Desde 1936, por orientaciones del gobierno federal, la aldea deja de llamarse Payo Obispo, y desde antes se estimula la “despayobispización”, como detalla en su obra Los payobispenses (2001) la maestra Luz del Carmen Vallarta, para diluir un orbe multicultural que no se parecía mucho al resto de México.
Tras la Revolución mexicana, tan distante de la península yucateca, el poder urde un proceso para mexicanizar a Payo Obispo.

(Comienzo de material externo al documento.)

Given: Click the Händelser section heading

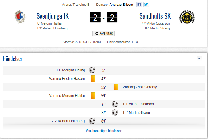Looking at the screenshot, I should point(12,59).
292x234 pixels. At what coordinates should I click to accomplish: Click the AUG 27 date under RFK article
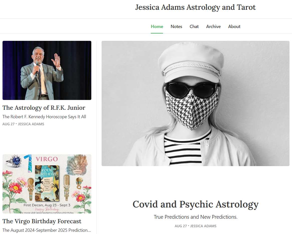tap(8, 124)
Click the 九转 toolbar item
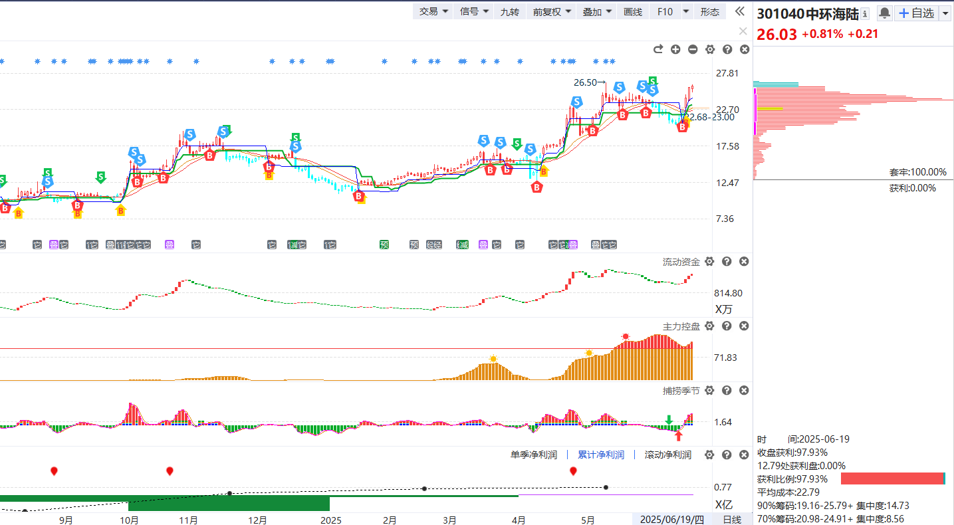This screenshot has width=954, height=525. [x=509, y=11]
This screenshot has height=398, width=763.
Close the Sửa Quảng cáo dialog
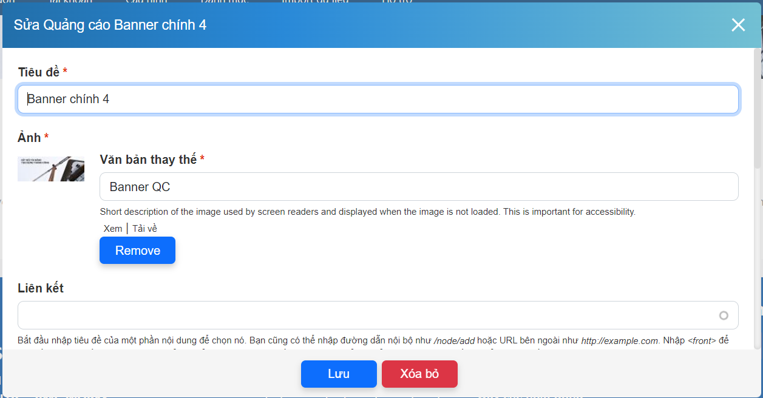pos(738,25)
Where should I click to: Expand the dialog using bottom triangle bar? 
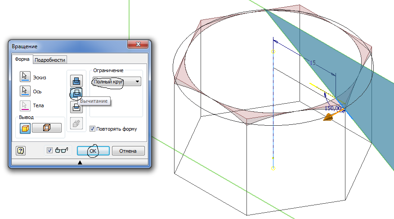pos(80,163)
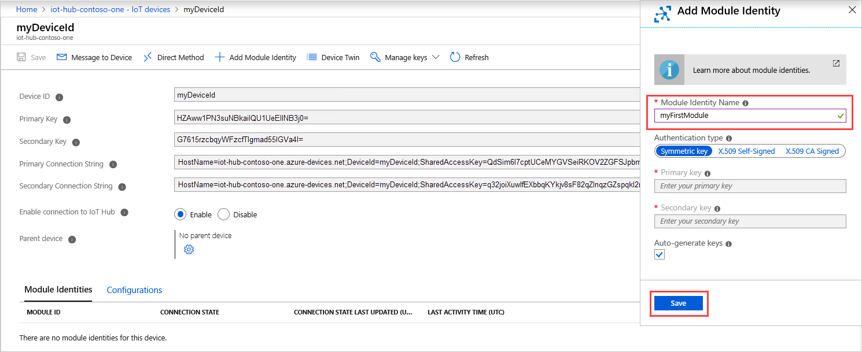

En todos los foros públicos (plazas, escuelas, oficinas gubernamentales…) se va exaltando intensamente un patriotismo casi antagónico con las influencias de Gran Bretaña y el Caribe.
El gobierno se propone ir eliminando la dependencia mercantil y cultural con la colonia inglesa, imponer modelos organizativos como las cooperativas y una educación hondamente cívica, traer colonos de otros estados con tradiciones mexicanas y prohibir que se construyan edificios semejantes a los beliceños.
Como parte de ese proceso, en 1936 se le cambian los nombres tanto a Payo Obispo como a poblaciones circundantes. No es adecuado (en términos políticos) sentirse payoobispense. Pero el remate llega con el ciclón Janet, en 1955, cuyas aguas sepultan hogares, hábitos, costumbres… y vidas.
OJOS TRISTES PERDIDOS EN EL MAR
La capital del Caribe mexicano se expande eclécticamente con rasgos muy simbólicos como el nombre de esa calle (Sicilia), que alude al origen de la mafia italiana y desemboca en el refugio del Partido Revolucionario Institucional, o la ubicación del cuartel frente al cementerio, que junta la guerra con la muerte.
Los inmigrantes ya no llegan por mar, sino por cielo y tierra. Continúan los vínculos con Belice. El faro (antes obligatorio) sólo orienta a unas pocas embarcaciones y el muelle es un accidente citadino. No hay arena en las calles, nadie bebe agua de curvato, y pocos se arrullan con la llovizna sobre techos de zinc.
De la antigua riqueza forestal, muy poco sobrevive, casi todo fue saqueado por inescrupulosos madereros y han tenido que implementarse planes de reforestación, que amenazan los ciclones. Tampoco se explota el chicle con la misma fiebre de antaño, pues la economía fluye hoy bajo el implacable turismo.
Las migraciones sin fin, el crecimiento urbano, la certidumbre tecnológica de pertenecer al mundo y el deterioro educacional impiden que se afiance una memoria identitaria. Ni discursos ni museos ni melodías logran cristalizar algún sentido de herencia hacia una cultura que disuelve pavorosamente el tiempo.
Pompeyo Blanco, desde una escultura que lo perpetúa y donde viven sus cenizas, le da la espalda a la ciudad que él erigiera y sus ojos tristes se pierden en el mar –por el que a bordo de un pontón, fabricado en Luisiana, vino con trece hombres – sin comprender que su raíz germinaría hacia todos los puntos cardinales.